Un blog pour lire, pour écrire, pour découvrir et s'étonner. "La Vie a plus de talent que nous" disait Nabokov.
Le 7 janvier 2010, cela fera cinq ans que Georges Piroué s’est éteint discrètement comme il avait vécu. Ayant eu l’occasion de le rencontrer au cours de dîners avec sa femme et lui dans leur jolie maison de la rue de la Cure à Dampierre-sur-Loire (c’était un fin cuisinier!), et de bénéficier de ses conseils quand je travaillais sur Pierre Jean Jouve qu’il avait bien connu, je voudrais évoquer cet écrivain à l’ « écriture classique toute faite de nuances ».
Georges Piroué est né en 1920 à La Chaux-de-Fonds, dans le Jura suisse, au sein d’une famille de souche française. Son père, graveur de montres et homme austère, a alors quarante ans et sa mère trente-huit. Il est le troisième enfant de la famille. Dans son autobiographie, Tu reçus la naissance (1991), il raconte l’éveil de sa sensibilité humaine, littéraire, érotique, dans un milieu familial protestant mais bienveillant et chaleureux, auquel il rend hommage par petites touches aiguës. Il y rapporte sa découverte de Baudelaire, le poète qui lui fit partager quelque chose de nouveau, « une qualité essentielle qui pourrait s’appeler non le sens de l’univers que je souhaitais recevoir de lui, mais le sens de la langue qu’il m’a à son insu et à mon insu inculqué ».
Après une licence et un doctorat ès lettres à l’université de Neuchâtel, il s’installe à Paris en 1950, guidé de loin par Henri Guillemin, et travaille comme directeur littéraire aux Editions Denoël (qui publieront la majorité de ses écrits). Il y créera un département des auteurs d’Italie du Sud et de la Sicile et deviendra le principal traducteur en français de Pirandello, dont il montre, dans la préface à la traduction de ses Nouvelles pour une année (Tome IV), « la lézarde béante par où s’engouffre le souffle de l’au-delà. Toutes les défenses [y] sont balayées, les abris abattus ; tous les bandeaux sont arrachés des yeux et les masques pareillement des visages ».
Georges Piroué a écrit avec régularité jusqu’à sa mort une œuvre riche et diverse. Après la publication de deux recueils de poèmes (Nature sans rivage et Chansons à dire), il s’oriente vers la nouvelle et le roman de facture classique, dont San Rocco et ses fêtes (1976), sorte de chronique de Français moyens en vacances dans une ville imaginaire au sud de Naples. Ecrite avec justesse et minutie par un moraliste sensible, « elle vaut par le détail irremplaçable, la formule moqueuse et par une sorte de gaieté à cheval sur deux mondes ».

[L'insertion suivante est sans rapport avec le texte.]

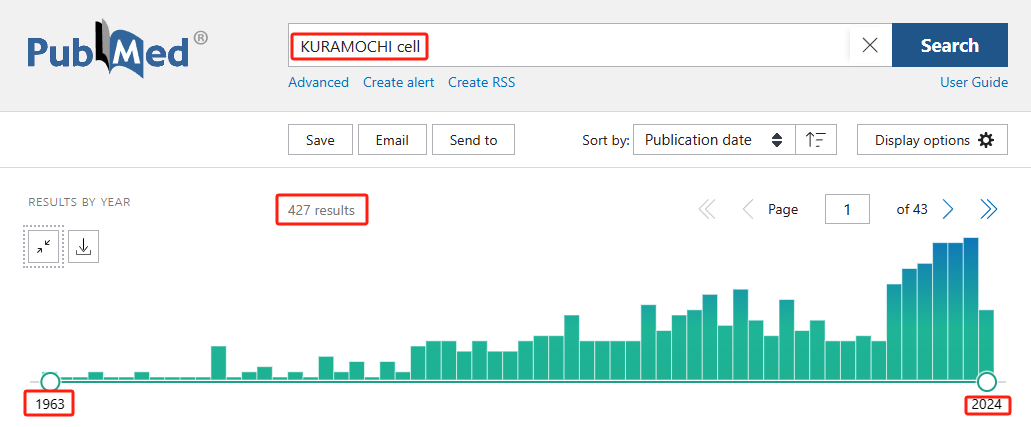Go to the previous results page

[747, 209]
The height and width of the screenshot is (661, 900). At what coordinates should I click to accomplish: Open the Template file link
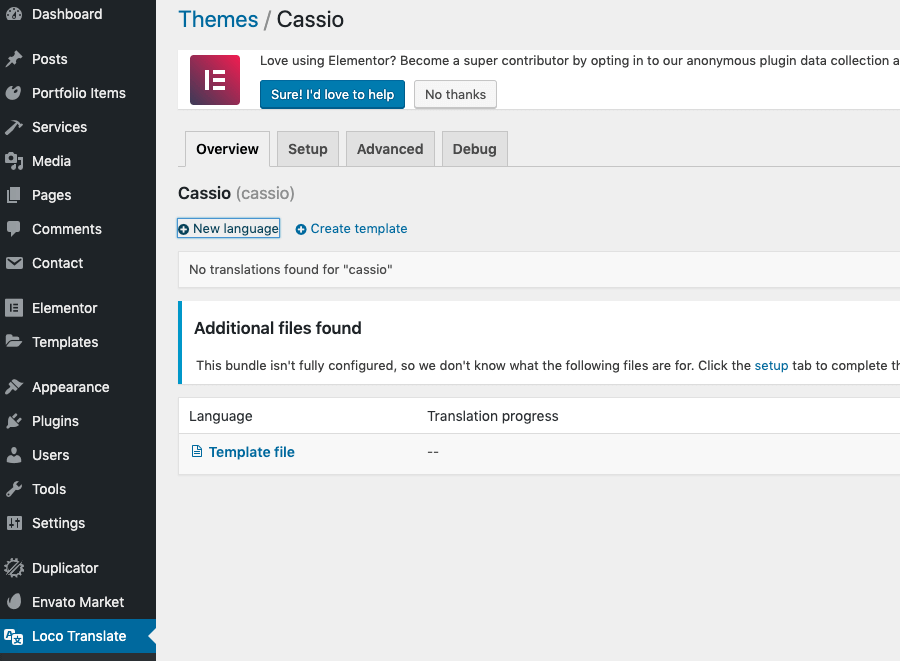(x=251, y=452)
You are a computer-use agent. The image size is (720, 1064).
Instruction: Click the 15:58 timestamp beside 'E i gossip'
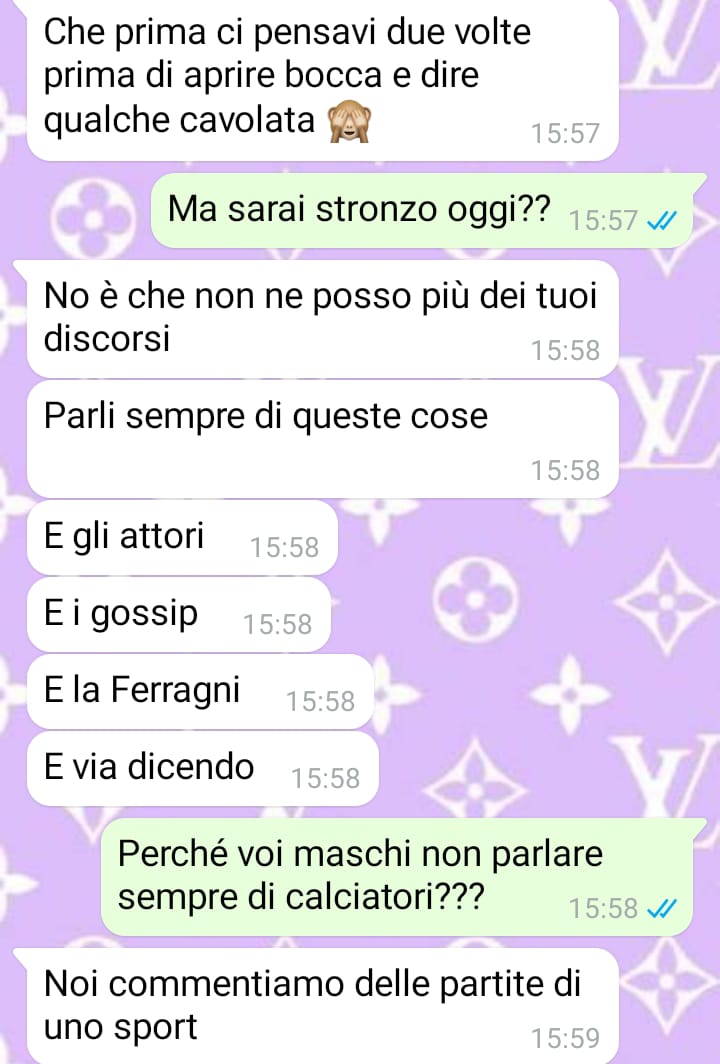[x=278, y=624]
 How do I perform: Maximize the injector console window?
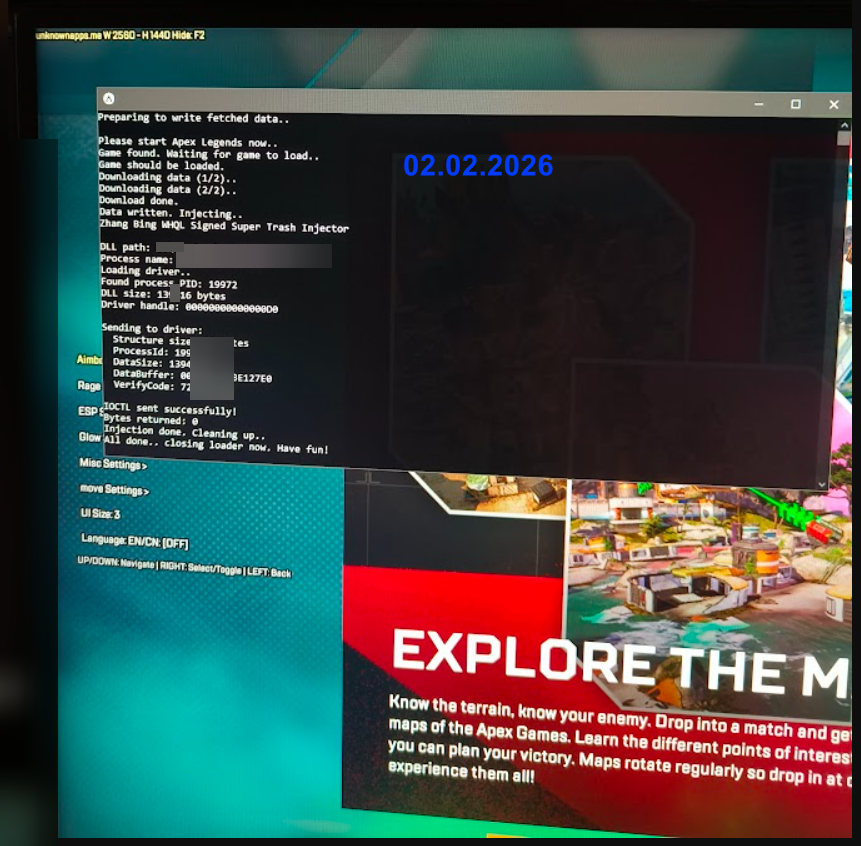(796, 104)
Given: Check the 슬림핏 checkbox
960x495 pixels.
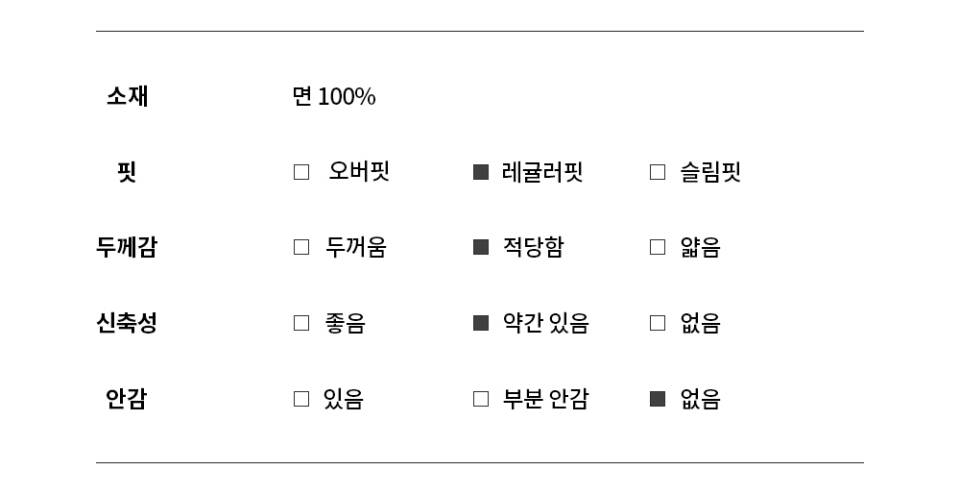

De ses nouvelles, genre dans lequel il a excellé, on pourra retenir Feux et Lieux (1979), suite de tableaux « qui nous enseignent que l’homme, contrairement à l’expression consacrée, n’est pas sans feu ni lieu ». Fait de souvenirs émus ou amers, le recueil, évocation de l’Allemagne, l’Italie, la Suisse, les Pays de la Loire en même temps que des âges de la vie, « possède d’exceptionnelles qualités de narration feutrée, subtile, de lyrisme contenu et savoureux ». Dans L’Herbe tendre (1992), une entorse, un suçon, une petite fille qui voyage dans un bus, sont autant de prétextes à de brèves histoires, nostalgiques et fragiles, que l’auteur laisse entendre en virtuose, à la manière des préludes de Bach.
Essayiste reconnu (Hugo, Pirandello, Cesar Pavese), il a écrit A sa seule gloire (1981), une biographie romancée de Bach, supposée écrite par un fils ingrat. On peut aussi s’attarder sur Proust et la musique du devenir (1960). En effet, contrairement à d’autres critiques qui tentent d’expliquer un auteur en l’enfermant dans un aspect bien délimité, Georges Piroué, dissociant création romanesque et création musicale, montre avec pertinence que la musique n’explique pas l’œuvre de Proust mais « permet de s’approcher d’elle dans ses formes propres et de la contempler en tant que comportement du génie ». (Manuel de Diéguez).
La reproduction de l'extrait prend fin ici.